4) Transitional populations are increasing as economies and jobs shift

In response to these challenges and others, many polling firms have tweaked and continue to tweak their weighting methods and Mainstreet is no different. However, we also believe in increasing our sample size. There is a lot of anecdotal evidence from recent elections that all the math, weighting and tweaking leads to what amounts to be pretty bad guesses. Put simply, the guessers are really, really smart and putting money in to hiring smarter and better guessers is a great idea. Mainstreet also prefers to put money in to doing more surveys with real people, despite the increased cost and time needed it leads to results that are more reflective of ballot results. I won’t win any arguments over whether this approach is “better” with my competitors, mathematics tells us that all those polls and the methodology is perfect. The results of the last few elections however tells us that as perfect as these polls are mathematically, they do not translate well to ballot results, which in our opinion is the point.

To be perfectly clear, we don’t blame the statisticians or the math, it’s the data and assumptions that are flawed. We just don’t believe in burying our heads in the sand, ignoring the realities and sticking to old methods. We understand how change is scary and we don’t expect everyone will understand or like our approach.

Why I blame Obama and the media

The media has brought a lot of attention to the election wins of President Barack Obama in 2008 and 2012. Social media, digital strategies and big data have dominated the headlines. What the media haven’t reported as much about the Obama wins of 2008 and 2012 is the huge organizational efforts that were made on the ground, the huge teams of volunteers and staff that directed them. Big data, social media, micro-targeting, etc are all very useful tools but not the only tools. Without ground game and organization, there is no human context to the data.

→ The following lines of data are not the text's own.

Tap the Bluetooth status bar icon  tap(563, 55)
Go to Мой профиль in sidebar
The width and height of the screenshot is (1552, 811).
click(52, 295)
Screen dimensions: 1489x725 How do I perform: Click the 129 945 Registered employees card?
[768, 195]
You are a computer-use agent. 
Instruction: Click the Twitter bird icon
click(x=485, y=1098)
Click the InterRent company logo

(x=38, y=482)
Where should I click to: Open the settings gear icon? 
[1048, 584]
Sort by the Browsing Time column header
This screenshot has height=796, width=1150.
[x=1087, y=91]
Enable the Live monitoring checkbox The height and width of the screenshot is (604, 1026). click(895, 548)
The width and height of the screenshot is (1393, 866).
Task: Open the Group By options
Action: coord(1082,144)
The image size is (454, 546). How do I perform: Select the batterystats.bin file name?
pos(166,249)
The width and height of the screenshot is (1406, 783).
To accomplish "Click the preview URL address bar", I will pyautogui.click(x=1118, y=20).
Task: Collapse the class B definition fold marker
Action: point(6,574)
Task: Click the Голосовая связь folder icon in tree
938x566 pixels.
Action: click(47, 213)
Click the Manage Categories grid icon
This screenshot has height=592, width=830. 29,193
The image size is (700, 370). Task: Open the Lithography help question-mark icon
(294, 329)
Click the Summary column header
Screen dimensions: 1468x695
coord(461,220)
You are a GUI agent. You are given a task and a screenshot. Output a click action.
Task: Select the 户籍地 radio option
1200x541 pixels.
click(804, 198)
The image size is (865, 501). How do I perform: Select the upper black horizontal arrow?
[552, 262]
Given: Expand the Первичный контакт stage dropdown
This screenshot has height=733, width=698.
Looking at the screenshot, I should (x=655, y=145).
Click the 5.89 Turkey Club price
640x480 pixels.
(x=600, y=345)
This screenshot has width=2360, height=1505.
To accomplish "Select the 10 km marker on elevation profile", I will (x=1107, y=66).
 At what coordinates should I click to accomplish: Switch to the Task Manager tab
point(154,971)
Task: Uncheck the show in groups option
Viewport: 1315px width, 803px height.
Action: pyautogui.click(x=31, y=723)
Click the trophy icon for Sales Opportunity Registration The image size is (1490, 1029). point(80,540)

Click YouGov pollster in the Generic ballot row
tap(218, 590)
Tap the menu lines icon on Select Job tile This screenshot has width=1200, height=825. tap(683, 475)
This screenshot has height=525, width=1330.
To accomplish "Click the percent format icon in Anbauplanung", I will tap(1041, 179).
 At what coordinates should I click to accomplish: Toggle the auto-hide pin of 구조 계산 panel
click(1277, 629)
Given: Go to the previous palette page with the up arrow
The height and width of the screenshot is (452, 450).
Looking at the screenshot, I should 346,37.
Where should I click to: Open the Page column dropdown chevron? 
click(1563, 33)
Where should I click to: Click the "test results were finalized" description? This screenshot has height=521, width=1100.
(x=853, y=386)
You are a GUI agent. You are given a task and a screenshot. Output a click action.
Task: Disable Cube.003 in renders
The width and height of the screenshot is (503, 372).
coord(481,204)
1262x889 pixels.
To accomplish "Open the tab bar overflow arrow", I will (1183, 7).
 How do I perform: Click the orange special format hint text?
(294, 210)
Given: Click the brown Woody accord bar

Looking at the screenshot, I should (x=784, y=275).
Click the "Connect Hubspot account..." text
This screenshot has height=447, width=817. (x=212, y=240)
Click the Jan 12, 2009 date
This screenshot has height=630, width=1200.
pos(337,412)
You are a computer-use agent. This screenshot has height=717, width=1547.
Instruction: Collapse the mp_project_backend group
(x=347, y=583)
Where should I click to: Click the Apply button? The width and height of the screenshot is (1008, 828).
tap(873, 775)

This singular focus on data, social media, data and social media analysis has led to the recent trend in polling. Online and smaller sample sizes, weighted for ever more demographic factors, tweaked and re-tweaked but no closer to real world outcomes.

Why clients choose Mainstreet

Mainstreet prefers to do the work and spend the time and money to reach more real people. That is why we insist on bigger sample sizes and not using online sources. We use IVR and live agent calling and combinations of automated and live contacts to reach people. We won’t criticize our competitors who choose other methods because we know their methods are equally mathematically relevant but we are proud to stand behind the results of our polls and our accuracy.

Quito Maggi is the president of Research.